**Activities:**
1 > Which kinds of research does the grant's full title name in the article on Jessen's cancer research award?
2 > Set down the article on Jessen's award word for word, from "Jessen Lands American" down to "American Cancer Society.".

**Exercise text:**
□ □ □ □ □ □ □

Jessen Lands American Cancer Society Research Award
September 25, 2009
BY: MELISSA MARINO
Jason Jessen, Ph.D., assistant professor of Medicine and Cancer Biology, has been awarded a four-year, $720,000 research scholar grant from the American Cancer Society.
The “Research Scholar Grants in Basic, Preclinical, Clinical and Epidemiology Research” provide support for independent, self-directed researchers in the first six years of their independent research careers to conduct basic, preclinical, clinical and epidemiology research projects.
Jessen’s grant will support his research on how cancer cells spread through the body and invade distant tissues.
When tumor cells migrate away from the primary tumor, they tend to invade host tissues as groups of cells that maintain some level of cohesion.
Studying this process — called “collective migration” — is difficult using isolated human cancer cells cultured in plastic flasks.
Taking advantage of the fact that collective migration also occurs during normal vertebrate embryonic development, Jessen is using zebrafish to study this process and the proteins that promote it.
His preliminary work has demonstrated the importance of the WNT signaling pathway — a key regulator of cell polarity and collective migration in embryos — and enzymes called matrix metalloproteinases (MMPs) to the process.
The ACS grant will support further studies about how the MMP enzymes interact with the WNT pathway to promote cancer cell migration.
In the long term, Jessen hopes that these studies may identify new candidates for anti-invasive therapies that do not adversely affect normal physiology.
“I am quite honored to receive such a competitive award from the American Cancer Society,” said Jessen.
“This research allows us the unique opportunity to identify proteins regulating collective migration in the zebrafish embryo and then to determine whether reiteration of these mechanisms promotes human cancer cell invasion.”
Jessen is a member of the Division of Genetic Medicine and the Institute for Integrative Genomics.

□ □ □ □ □ □ □

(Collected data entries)
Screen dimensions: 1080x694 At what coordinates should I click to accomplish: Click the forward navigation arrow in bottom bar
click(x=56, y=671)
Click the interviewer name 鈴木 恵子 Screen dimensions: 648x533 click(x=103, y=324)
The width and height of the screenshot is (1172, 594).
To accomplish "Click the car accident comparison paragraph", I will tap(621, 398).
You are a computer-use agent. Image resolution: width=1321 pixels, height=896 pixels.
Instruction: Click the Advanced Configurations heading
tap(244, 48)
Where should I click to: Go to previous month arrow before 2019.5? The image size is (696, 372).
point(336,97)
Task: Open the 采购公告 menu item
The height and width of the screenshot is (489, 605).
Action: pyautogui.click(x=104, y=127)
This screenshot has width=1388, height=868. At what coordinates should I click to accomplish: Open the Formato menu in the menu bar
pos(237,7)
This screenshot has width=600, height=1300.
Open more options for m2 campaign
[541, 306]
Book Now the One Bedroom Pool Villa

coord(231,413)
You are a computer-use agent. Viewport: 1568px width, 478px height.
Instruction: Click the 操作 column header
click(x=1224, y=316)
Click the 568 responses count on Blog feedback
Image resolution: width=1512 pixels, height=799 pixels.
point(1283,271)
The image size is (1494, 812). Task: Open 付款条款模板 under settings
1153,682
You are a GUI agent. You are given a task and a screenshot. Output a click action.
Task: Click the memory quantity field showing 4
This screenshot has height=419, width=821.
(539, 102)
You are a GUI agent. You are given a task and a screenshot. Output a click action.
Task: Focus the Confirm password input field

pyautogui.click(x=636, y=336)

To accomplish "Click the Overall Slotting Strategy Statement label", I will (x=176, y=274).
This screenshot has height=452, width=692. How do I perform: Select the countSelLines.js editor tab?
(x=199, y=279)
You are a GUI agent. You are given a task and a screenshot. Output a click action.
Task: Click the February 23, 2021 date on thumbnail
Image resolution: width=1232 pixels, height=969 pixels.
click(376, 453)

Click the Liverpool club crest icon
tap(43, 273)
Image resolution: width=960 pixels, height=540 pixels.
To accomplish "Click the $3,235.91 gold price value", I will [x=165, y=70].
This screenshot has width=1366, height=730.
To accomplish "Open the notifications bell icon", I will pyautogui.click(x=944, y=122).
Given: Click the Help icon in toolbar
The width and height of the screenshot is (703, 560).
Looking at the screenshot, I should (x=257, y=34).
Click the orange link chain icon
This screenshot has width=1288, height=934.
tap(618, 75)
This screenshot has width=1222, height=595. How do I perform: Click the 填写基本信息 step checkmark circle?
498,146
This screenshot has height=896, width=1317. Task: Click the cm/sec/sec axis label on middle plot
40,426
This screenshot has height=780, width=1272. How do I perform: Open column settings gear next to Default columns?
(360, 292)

□ □ □ □ □ □ □

**Answers to the exercises:**
1 > Basic, preclinical, clinical and epidemiology

2 >
Jessen Lands American Cancer Society Research Award
September 25, 2009
BY: MELISSA MARINO
Jason Jessen, Ph.D., assistant professor of Medicine and Cancer Biology, has been awarded a four-year, $720,000 research scholar grant from the American Cancer Society.